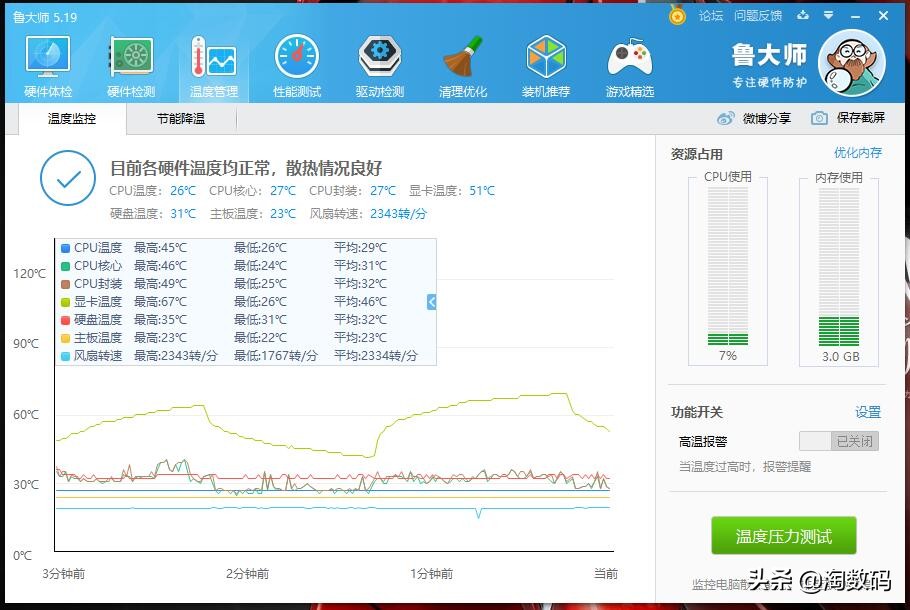The height and width of the screenshot is (610, 910).
Task: Expand the download/update icon menu in titlebar
Action: coord(804,16)
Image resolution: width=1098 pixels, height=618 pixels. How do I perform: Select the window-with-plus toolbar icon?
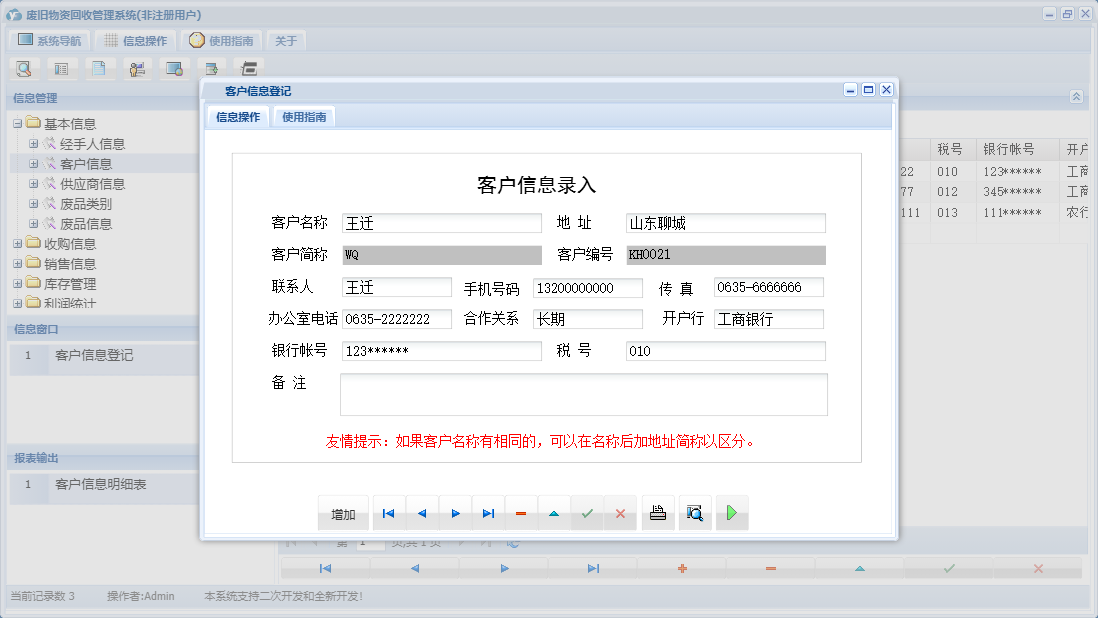(212, 68)
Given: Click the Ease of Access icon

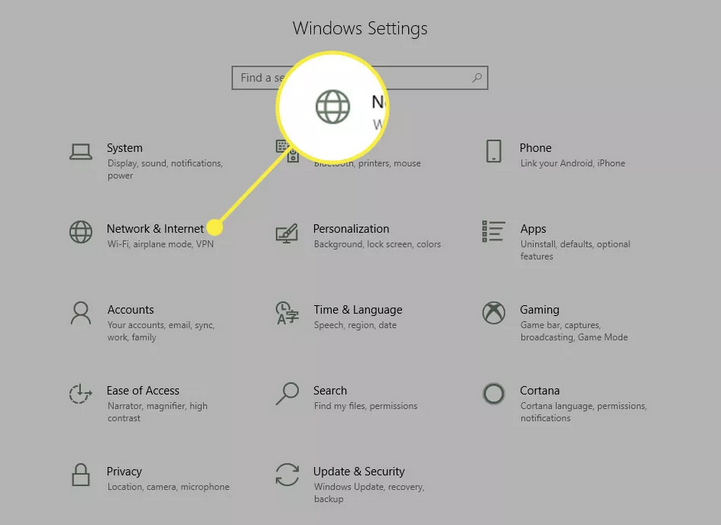Looking at the screenshot, I should (x=80, y=394).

________

PROBLEM: Copy nothing outside the span: please output the lines from the one with "Image resolution: width=1098" through the end of the entries above, and skip the pictures.

REPLY:
Image resolution: width=1098 pixels, height=618 pixels. How do I perform: Select the window-with-plus toolbar icon?
(212, 68)
Given: Click the Ease of Access icon

Looking at the screenshot, I should (x=80, y=394).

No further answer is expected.